Rush Time Machine Tourbook now available online

Mon, Jul 12, 2010@12:37PM | comments removed/disabled

Thanks to John at Cygnus-X1.net and Eric at Power Windows, the Rush Time Machine Tourbook has been transcribed along with some of the images scanned, and made available online for your viewing pleasure. You can check it out at Cygnus-X1.net or at Power Windows. Neil Peart's writeup is particularly interesting as he talks about the concepts behind the whole time machine/steampunk theme of the tour and how all that might translate to the band's upcoming album Clockwork Angels:

... Geddy brought up a project that has long appealed to him-collecting all of our instrumentals into one album, and perhaps writing a new one to go with them.

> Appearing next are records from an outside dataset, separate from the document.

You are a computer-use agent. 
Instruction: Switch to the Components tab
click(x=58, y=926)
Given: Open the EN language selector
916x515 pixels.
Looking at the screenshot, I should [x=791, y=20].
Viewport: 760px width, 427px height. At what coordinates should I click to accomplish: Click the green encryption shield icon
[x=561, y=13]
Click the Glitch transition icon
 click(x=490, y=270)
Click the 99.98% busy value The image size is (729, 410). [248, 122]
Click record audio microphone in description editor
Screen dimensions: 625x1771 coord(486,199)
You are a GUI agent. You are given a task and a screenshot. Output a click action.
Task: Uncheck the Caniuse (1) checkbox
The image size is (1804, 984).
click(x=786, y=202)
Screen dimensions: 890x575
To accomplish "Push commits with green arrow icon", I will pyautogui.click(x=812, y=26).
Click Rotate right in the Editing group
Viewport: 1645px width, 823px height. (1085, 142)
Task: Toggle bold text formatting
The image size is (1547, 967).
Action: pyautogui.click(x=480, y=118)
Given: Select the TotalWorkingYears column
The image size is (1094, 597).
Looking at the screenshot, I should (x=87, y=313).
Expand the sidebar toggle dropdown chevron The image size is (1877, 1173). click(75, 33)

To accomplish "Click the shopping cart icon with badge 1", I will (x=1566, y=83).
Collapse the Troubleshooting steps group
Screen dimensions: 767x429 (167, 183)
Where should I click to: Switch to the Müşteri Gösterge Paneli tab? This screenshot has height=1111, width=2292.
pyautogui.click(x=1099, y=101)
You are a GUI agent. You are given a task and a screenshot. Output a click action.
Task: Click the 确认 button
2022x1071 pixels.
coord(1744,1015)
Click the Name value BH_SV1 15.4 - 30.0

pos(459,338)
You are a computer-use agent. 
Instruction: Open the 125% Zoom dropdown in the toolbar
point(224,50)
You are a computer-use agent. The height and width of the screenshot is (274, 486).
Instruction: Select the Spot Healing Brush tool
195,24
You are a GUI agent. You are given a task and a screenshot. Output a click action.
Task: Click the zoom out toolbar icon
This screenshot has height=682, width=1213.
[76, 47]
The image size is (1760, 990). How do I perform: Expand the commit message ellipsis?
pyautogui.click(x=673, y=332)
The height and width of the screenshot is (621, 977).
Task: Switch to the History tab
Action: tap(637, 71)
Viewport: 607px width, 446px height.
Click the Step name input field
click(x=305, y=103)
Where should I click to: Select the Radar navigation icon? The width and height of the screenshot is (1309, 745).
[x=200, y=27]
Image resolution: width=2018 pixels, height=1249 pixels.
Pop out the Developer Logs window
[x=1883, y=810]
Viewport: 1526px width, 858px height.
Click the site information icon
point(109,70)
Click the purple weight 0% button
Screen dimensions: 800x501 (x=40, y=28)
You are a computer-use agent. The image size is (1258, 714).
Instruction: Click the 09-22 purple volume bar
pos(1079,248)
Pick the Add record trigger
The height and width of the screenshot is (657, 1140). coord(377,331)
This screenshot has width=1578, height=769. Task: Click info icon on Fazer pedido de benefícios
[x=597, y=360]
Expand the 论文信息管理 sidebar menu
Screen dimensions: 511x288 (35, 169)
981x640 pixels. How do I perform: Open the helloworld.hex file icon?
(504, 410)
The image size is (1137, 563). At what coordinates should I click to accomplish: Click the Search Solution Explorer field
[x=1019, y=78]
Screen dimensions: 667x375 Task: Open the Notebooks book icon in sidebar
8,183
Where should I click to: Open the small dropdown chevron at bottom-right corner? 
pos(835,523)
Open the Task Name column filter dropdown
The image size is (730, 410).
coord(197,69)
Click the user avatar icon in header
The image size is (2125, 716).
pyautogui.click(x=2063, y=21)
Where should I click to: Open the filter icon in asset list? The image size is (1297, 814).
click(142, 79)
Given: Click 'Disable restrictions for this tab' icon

"Maybe something a little more extended," he said, and my ears pricked up. Years back, we had done our share of long works, lyrical concepts and instrumentals (always remembering the subtitle of "La Villa Strangiato" from 1978, "An Exercise in Self Indulgence"), but lately we had tended to make our songs, if not concise, at least more compressed. So that, for example, an instrumental like "The Main Monkey Business" on Snakes and Arrows was enormously complex, but worked through its movements in six minutes, instead of nine or ten.

At that suggestion, wheels started turning in my head. Now that we were talking about doing something a little more ambitious musically, I wondered if it wasn't time to think that way in terms of lyrics and concepts, too. The chorus line in "Caravan" seems apt: "I can't stop thinking big."

I told the guys about an idea for a fictional world that had interested me lately, thinking it would make a great setting, maybe for a suite of songs that told a story. A genre of science fiction pioneered by certain authors (including my friend Kevin J. Anderson) had come to be called "steampunk," seen as a reaction against the "cyberpunk" futurists, with their scenarios of dehumanized, alienated, dystopian societies. Our own previous excursions into the future, 2112 and "Red Barchetta," had been set in that darker kind of imagining, for dramatic and allegorical effect, but I was thinking of steampunk's definition as "The future as it ought to have been," or "The future as seen from the past"-as imagined by Jules Verne, for example, in 1866, when he was writing 20,000 Leagues Under the Sea. ...

You can purchase your own copy of the tourbook at the Rush Backstage Club. Many thanks to John and Eric for taking the time to do this.